====== RECORDS SHOWN ======

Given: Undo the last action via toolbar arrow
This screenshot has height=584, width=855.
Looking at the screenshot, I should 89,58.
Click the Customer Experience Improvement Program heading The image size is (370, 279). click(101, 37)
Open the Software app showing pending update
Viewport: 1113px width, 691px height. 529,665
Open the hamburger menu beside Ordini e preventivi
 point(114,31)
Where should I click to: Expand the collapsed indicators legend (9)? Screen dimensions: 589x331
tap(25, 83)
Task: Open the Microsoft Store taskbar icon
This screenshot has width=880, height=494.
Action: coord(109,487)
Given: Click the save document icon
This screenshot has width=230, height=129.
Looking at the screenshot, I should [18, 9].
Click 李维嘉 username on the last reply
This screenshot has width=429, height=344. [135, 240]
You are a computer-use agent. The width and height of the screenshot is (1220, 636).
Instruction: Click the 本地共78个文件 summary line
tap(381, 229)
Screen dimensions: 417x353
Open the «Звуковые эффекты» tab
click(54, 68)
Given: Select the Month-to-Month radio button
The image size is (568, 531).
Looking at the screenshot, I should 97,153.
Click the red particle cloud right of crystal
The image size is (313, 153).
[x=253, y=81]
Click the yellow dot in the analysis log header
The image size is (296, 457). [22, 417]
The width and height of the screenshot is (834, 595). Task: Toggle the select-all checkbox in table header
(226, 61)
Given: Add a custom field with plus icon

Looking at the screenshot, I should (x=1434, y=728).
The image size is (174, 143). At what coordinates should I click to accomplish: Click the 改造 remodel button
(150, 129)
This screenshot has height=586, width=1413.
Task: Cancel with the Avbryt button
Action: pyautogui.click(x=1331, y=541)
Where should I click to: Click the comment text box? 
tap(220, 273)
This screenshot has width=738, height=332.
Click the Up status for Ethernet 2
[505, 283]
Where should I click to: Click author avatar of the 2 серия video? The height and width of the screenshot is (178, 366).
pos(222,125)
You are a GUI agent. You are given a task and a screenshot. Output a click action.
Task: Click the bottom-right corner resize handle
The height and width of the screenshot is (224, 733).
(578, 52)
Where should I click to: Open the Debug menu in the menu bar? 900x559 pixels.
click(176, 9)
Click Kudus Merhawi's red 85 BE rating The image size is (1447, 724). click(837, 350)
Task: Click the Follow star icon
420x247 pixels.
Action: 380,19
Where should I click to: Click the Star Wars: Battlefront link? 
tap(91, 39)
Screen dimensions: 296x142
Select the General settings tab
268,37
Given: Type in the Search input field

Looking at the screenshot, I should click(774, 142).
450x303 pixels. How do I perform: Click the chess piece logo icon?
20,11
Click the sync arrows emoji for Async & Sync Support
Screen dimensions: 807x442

======

- _TASK REQUIREMENTS_
With nothing left out, copy the data above exactly.

- _WRITTEN SOLUTION_
Given: Undo the last action via toolbar arrow
This screenshot has height=584, width=855.
Looking at the screenshot, I should 89,58.
Click the Customer Experience Improvement Program heading The image size is (370, 279). click(101, 37)
Open the Software app showing pending update
Viewport: 1113px width, 691px height. 529,665
Open the hamburger menu beside Ordini e preventivi
 point(114,31)
Where should I click to: Expand the collapsed indicators legend (9)? Screen dimensions: 589x331
tap(25, 83)
Task: Open the Microsoft Store taskbar icon
This screenshot has width=880, height=494.
Action: coord(109,487)
Given: Click the save document icon
This screenshot has width=230, height=129.
Looking at the screenshot, I should [18, 9].
Click 李维嘉 username on the last reply
This screenshot has width=429, height=344. [135, 240]
You are a computer-use agent. The width and height of the screenshot is (1220, 636).
Instruction: Click the 本地共78个文件 summary line
tap(381, 229)
Screen dimensions: 417x353
Open the «Звуковые эффекты» tab
click(54, 68)
Given: Select the Month-to-Month radio button
The image size is (568, 531).
Looking at the screenshot, I should 97,153.
Click the red particle cloud right of crystal
The image size is (313, 153).
[x=253, y=81]
Click the yellow dot in the analysis log header
The image size is (296, 457). [22, 417]
The width and height of the screenshot is (834, 595). Task: Toggle the select-all checkbox in table header
(226, 61)
Given: Add a custom field with plus icon

Looking at the screenshot, I should (x=1434, y=728).
The image size is (174, 143). At what coordinates should I click to accomplish: Click the 改造 remodel button
(150, 129)
This screenshot has height=586, width=1413.
Task: Cancel with the Avbryt button
Action: pyautogui.click(x=1331, y=541)
Where should I click to: Click the comment text box? 
tap(220, 273)
This screenshot has width=738, height=332.
Click the Up status for Ethernet 2
[505, 283]
Where should I click to: Click author avatar of the 2 серия video? The height and width of the screenshot is (178, 366).
pos(222,125)
You are a GUI agent. You are given a task and a screenshot. Output a click action.
Task: Click the bottom-right corner resize handle
The height and width of the screenshot is (224, 733).
(578, 52)
Where should I click to: Open the Debug menu in the menu bar? 900x559 pixels.
click(176, 9)
Click Kudus Merhawi's red 85 BE rating The image size is (1447, 724). click(837, 350)
Task: Click the Follow star icon
420x247 pixels.
Action: 380,19
Where should I click to: Click the Star Wars: Battlefront link? 
tap(91, 39)
Screen dimensions: 296x142
Select the General settings tab
268,37
Given: Type in the Search input field

Looking at the screenshot, I should click(774, 142).
450x303 pixels. How do I perform: Click the chess piece logo icon?
20,11
Click the sync arrows emoji for Async & Sync Support
Screen dimensions: 807x442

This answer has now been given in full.